**** TEXT FOR ANALYSIS
Indiana is reducing the reimbursement amount for child care providers who serve low-income families through a voucher program to address a $225 million funding gap.
Indiana’s Office of Early Childhood and Out-of-School Learning, which administers the vouchers, said that the rate cuts were to focus their help on families.
“We made this decision to protect the children and families that depend on CCDF vouchers,” said Adam Alson, Director of the office, in a news release on Sept. 4, 2025. “There is only one pot of money – we could either protect providers or kids, and we chose kids.”
The money saved from the change, however, won’t get families off the extensive waitlist anytime soon, state leader said.
The vouchers are through the federal Child Care and Development Fund (CCDF) program, which provides funds to low-income families to help access child care or out-of-school care for any eligible child under the age of 13. To be eligible for a voucher, a family’s gross monthly income before taxes must be at or below 150% of the federal poverty line, or $3,751 a month for a family of four.
This rate change announcement is the latest in a series of bad news for low-income families and child care providers after the state announced in December 2024 that waitlists for two child care voucher programs would restart due to the nearly $1 billion Medicaid budget shortfall found in 2023.
Alson’s office also points blame at Gov. Eric Holcomb’s administration, which over-enrolled families and increased reimbursement rates with COVID-19 relief money, which did not provide sustainable funding.
Due to this financial shortfall, the Office of Early Childhood and Out-of-School Learning said they do not foresee new families receiving vouchers through the end of 2025. The legislature appropriated $147 million this past session to protect current families using the vouchers.
“The action that we’re taking today is a major step in getting our financial house in order,” Alson said.
********
**** DATA TO EXAMINE
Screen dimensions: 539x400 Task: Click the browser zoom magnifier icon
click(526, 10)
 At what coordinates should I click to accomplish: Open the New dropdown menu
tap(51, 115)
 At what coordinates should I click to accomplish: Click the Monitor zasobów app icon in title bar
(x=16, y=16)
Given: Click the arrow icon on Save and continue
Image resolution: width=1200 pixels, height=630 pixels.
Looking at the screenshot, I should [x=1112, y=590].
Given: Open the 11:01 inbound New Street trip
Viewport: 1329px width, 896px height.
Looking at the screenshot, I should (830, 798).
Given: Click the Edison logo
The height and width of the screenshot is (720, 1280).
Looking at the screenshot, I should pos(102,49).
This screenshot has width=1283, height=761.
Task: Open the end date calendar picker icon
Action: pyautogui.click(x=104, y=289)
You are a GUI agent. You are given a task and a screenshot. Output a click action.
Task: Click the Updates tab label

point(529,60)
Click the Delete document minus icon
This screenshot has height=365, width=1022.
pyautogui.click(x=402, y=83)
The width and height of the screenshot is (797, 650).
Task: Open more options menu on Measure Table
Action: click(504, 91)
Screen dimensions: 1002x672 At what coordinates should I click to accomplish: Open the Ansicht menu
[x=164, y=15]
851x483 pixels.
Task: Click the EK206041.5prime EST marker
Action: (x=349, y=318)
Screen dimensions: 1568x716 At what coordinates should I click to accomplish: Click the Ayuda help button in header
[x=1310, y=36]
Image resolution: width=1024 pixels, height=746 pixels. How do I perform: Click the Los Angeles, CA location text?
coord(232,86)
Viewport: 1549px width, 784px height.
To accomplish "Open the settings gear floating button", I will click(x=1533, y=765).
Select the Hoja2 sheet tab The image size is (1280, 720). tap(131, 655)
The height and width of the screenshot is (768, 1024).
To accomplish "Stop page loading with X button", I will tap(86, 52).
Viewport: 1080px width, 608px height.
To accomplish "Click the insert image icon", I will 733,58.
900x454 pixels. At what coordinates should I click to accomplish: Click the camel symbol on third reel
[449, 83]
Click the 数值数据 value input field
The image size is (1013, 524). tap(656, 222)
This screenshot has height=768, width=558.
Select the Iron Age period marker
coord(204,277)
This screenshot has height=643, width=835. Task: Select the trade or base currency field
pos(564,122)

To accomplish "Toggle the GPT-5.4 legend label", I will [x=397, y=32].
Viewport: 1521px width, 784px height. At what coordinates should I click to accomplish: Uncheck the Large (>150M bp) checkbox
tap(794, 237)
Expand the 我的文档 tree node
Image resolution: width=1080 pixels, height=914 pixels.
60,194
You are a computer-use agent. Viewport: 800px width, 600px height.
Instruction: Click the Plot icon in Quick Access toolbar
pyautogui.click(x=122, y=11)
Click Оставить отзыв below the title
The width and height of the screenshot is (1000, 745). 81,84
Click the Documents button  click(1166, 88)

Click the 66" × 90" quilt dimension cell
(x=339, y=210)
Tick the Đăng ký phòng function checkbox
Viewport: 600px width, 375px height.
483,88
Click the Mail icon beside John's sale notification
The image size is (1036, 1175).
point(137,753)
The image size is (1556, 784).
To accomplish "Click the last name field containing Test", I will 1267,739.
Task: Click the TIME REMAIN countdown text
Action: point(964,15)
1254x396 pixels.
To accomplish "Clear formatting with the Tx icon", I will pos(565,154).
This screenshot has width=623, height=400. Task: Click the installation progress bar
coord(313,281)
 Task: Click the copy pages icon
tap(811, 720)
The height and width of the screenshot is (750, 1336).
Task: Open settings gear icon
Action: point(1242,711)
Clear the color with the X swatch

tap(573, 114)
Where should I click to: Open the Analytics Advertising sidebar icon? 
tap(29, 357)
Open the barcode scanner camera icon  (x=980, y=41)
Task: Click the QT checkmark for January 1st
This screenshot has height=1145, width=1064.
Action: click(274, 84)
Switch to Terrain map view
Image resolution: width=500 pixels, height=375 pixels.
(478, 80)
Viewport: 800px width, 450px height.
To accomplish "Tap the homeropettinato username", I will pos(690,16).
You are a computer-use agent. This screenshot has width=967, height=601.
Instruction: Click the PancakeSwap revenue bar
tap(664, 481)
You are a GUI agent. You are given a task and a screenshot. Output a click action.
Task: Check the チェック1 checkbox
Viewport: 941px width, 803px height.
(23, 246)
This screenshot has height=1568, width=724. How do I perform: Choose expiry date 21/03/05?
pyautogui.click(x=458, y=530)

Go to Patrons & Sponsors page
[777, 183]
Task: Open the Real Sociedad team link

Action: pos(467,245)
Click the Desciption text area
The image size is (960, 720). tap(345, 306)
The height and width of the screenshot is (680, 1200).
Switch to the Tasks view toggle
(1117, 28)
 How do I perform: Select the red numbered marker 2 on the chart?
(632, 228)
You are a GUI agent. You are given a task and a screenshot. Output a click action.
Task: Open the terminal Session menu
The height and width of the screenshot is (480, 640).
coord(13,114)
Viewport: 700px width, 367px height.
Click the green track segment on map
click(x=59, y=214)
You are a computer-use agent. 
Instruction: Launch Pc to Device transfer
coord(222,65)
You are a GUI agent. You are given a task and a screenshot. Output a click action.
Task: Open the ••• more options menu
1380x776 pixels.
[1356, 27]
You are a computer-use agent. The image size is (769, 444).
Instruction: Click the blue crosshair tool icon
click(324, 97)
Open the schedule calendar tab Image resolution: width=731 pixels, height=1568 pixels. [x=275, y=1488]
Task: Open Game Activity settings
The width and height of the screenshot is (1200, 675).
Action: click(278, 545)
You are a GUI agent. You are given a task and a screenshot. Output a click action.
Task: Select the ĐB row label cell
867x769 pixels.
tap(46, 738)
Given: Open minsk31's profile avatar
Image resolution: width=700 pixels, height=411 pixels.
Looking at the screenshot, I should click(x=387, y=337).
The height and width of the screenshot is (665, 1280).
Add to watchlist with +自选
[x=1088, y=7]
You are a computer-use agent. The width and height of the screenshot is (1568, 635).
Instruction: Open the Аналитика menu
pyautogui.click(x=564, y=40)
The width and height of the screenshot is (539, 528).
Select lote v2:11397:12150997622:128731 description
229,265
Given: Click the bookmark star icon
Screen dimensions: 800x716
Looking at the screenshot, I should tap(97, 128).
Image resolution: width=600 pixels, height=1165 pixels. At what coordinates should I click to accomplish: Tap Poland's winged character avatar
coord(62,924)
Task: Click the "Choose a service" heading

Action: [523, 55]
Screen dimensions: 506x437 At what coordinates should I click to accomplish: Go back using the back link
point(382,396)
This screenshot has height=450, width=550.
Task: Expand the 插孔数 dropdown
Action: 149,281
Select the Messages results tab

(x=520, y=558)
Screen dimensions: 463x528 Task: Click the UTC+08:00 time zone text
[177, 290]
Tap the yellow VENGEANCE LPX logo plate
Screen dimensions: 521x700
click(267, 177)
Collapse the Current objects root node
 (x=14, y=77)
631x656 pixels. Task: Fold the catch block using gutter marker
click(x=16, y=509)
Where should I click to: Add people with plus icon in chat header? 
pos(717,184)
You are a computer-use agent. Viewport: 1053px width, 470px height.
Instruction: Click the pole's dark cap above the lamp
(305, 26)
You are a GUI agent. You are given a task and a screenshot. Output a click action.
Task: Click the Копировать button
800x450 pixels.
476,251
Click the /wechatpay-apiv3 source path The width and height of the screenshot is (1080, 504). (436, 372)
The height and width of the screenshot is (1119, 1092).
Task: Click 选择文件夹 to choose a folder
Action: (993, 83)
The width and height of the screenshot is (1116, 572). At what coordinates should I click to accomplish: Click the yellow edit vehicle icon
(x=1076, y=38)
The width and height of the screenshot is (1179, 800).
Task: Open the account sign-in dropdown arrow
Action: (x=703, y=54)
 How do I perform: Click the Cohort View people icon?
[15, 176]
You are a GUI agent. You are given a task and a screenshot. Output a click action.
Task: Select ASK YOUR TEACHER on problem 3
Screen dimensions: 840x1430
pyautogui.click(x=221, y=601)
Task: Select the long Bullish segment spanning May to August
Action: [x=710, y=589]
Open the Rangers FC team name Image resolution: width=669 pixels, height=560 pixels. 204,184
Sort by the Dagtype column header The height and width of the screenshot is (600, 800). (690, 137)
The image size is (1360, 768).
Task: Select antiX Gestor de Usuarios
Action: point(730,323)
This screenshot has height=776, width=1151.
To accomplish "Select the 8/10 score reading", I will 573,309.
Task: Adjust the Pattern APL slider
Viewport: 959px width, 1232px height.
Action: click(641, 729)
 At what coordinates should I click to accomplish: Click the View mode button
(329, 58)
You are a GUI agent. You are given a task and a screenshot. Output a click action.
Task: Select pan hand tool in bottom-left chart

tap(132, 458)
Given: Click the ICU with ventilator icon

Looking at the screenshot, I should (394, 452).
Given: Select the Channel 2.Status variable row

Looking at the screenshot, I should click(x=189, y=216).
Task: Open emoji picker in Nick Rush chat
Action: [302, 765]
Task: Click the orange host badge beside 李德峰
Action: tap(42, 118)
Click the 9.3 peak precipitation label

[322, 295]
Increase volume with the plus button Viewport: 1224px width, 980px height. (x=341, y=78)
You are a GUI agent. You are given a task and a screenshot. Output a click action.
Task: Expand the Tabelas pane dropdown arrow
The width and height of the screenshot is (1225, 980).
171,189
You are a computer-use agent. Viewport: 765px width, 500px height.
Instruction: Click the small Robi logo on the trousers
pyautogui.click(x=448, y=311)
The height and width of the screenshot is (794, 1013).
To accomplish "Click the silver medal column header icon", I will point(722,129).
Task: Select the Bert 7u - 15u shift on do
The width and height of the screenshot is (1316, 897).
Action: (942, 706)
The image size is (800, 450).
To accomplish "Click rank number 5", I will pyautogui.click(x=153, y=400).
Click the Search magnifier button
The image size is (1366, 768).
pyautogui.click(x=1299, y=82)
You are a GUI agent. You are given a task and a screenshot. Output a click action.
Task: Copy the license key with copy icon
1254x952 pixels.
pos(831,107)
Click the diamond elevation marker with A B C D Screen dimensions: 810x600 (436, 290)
********
Extend the article on Indiana's child care voucher cuts past its final sentence. The material was taken from a separate source.

**ANSWER SPACE**
As of the end of June, around 55,800 children were relying on either the CCDF or Indiana’s On My Way Pre-K vouchers, which help low-income families pay for preschool for 4-year-olds.
There were approximately 25,000 children on the waitlist for CCDF or On My Way Pre-K vouchers at the end of June, according to the office’s latest quarterly finance meeting.
Here are the rate changes announced for providers:
Infants (0–12 months): 10% decrease
Toddlers (13–36 months): 10% decrease
Preschoolers (3–5 years): 15% decrease
School-Age Children (K–12): 35% decrease
Alson’s office said they established these new rates by surveying 25% of licensed child care providers and analyzing their cost data, “arriving at reimbursement levels that reflect current operating realities.”
Critics, including House Democrats, say this move was preventable if state Republican leaders hadn’t decided to dedicate more money to Indiana’s private school voucher program and cut taxes during this latest budget session.
“(Republicans) have now put working Hoosier families in the impossible situation of deciding whether to have a job or stay at home and take care of the kids,” said House Democratic Caucus Chair Carey Hamilton, D-Indianapolis, in a news release.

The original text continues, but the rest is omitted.